[Data for this task]
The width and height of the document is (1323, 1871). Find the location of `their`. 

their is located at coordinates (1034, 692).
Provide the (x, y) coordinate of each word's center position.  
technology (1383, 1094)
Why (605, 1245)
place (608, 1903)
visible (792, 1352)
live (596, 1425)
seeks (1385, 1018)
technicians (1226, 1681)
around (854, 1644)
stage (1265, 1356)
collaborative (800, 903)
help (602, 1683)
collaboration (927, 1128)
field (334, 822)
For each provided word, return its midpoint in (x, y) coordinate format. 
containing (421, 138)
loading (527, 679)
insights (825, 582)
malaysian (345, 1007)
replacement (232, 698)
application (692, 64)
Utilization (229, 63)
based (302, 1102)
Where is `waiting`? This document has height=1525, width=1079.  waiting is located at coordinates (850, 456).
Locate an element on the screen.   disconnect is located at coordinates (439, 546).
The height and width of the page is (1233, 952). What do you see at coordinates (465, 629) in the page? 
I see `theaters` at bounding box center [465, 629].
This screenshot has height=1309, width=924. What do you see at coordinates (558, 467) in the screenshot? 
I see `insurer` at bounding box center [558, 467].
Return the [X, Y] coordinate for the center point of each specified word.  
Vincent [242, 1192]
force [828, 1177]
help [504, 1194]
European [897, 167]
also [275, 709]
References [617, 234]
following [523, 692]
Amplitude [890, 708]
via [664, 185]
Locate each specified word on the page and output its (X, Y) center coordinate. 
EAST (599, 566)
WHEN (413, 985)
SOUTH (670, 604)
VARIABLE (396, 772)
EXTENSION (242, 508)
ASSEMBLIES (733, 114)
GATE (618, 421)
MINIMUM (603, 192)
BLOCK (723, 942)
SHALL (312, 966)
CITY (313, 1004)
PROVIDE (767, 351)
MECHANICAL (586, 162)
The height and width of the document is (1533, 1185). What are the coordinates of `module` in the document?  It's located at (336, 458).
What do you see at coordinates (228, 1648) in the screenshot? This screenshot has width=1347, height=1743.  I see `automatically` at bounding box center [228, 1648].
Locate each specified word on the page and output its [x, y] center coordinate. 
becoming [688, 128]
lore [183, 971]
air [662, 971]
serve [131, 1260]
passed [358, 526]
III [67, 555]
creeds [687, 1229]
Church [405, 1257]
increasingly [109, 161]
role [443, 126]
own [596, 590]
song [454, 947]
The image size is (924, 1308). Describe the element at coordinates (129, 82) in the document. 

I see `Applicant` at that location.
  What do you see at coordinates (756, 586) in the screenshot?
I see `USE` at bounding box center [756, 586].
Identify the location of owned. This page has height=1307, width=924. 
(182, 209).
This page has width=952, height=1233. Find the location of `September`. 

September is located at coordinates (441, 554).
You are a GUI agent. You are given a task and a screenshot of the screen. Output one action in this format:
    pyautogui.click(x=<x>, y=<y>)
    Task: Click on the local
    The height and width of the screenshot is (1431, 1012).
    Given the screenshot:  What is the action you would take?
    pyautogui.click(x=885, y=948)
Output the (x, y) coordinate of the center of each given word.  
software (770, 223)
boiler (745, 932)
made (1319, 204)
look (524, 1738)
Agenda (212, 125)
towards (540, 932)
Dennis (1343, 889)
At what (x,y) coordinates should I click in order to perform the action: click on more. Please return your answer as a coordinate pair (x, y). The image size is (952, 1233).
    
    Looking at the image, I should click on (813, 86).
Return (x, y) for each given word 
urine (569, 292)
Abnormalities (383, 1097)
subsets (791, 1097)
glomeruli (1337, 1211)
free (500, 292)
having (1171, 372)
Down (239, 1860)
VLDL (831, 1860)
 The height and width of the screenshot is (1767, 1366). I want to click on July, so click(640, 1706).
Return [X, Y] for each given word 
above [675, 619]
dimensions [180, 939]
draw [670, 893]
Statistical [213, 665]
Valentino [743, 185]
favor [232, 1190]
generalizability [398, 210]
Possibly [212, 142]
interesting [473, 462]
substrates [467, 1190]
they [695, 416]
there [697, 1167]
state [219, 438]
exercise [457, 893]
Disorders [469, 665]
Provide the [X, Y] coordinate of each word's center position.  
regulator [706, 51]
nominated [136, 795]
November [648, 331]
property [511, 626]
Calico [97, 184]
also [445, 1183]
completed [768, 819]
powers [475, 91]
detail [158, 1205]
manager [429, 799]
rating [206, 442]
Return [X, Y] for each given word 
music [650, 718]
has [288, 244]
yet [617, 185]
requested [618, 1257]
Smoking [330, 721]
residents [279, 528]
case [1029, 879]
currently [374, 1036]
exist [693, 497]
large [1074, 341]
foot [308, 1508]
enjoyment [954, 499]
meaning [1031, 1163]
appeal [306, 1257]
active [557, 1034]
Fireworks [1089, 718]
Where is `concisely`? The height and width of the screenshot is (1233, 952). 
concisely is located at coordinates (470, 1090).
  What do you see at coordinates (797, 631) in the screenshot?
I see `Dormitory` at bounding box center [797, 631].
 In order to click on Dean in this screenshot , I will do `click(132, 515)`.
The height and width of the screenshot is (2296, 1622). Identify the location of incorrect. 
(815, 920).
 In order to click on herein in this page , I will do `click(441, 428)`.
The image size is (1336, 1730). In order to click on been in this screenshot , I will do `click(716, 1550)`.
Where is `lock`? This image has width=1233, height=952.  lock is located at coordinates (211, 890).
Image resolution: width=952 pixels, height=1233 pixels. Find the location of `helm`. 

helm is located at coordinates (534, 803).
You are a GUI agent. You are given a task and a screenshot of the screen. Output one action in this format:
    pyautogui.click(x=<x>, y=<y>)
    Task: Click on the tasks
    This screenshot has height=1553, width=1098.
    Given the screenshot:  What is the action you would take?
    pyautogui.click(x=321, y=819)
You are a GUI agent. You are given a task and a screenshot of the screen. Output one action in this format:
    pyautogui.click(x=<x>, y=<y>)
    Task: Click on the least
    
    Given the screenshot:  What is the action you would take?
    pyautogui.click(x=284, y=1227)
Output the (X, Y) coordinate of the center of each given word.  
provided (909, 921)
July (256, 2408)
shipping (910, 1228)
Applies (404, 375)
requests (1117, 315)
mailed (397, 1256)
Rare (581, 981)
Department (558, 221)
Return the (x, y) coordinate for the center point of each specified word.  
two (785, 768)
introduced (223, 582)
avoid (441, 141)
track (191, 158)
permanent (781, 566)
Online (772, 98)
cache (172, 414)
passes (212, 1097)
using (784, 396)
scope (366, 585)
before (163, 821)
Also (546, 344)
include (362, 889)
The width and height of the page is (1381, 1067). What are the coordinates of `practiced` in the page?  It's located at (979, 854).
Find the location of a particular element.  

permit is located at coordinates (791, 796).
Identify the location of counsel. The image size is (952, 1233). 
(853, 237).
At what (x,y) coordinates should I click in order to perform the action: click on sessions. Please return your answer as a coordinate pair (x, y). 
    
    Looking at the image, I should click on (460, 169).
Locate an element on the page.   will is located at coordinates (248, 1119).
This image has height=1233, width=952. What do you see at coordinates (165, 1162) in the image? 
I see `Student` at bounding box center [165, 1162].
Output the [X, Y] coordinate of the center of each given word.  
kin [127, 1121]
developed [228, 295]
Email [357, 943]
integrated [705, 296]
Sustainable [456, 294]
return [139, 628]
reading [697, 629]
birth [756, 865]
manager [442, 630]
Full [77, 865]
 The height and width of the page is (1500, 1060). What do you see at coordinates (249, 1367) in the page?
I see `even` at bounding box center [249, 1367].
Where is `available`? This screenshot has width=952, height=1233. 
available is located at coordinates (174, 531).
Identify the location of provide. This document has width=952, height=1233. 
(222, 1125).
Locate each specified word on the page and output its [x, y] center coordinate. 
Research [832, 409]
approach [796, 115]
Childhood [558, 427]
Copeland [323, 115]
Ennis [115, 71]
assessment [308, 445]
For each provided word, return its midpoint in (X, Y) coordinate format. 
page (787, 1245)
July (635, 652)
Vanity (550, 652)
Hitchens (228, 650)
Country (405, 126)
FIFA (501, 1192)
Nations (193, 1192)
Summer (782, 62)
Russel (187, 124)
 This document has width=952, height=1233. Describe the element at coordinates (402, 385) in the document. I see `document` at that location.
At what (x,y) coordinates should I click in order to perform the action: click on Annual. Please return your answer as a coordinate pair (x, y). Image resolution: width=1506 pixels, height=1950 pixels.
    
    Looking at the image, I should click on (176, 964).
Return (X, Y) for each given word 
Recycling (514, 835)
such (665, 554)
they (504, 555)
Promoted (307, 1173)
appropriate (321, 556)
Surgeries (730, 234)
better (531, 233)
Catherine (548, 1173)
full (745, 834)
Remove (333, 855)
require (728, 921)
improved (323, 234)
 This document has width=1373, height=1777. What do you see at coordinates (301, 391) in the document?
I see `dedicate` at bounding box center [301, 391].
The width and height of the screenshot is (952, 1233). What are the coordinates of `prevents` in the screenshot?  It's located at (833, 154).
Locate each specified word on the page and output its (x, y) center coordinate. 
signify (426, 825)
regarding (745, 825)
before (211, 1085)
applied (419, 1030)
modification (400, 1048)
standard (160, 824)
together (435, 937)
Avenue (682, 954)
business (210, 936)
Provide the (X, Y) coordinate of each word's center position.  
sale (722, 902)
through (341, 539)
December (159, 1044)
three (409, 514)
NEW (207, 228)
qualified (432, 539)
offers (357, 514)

[Objective] Update the rows starting at the line that contains "Vanity (550, 652)" and ending at the line that contains "This document has width=952, height=1233. Describe" by changing "Summer" to "Winter", leaving everything else unchanged. Give only those rows.

[Completed task]
Vanity (550, 652)
Hitchens (228, 650)
Country (405, 126)
FIFA (501, 1192)
Nations (193, 1192)
Winter (782, 62)
Russel (187, 124)
 This document has width=952, height=1233. Describe the element at coordinates (402, 385) in the document. I see `document` at that location.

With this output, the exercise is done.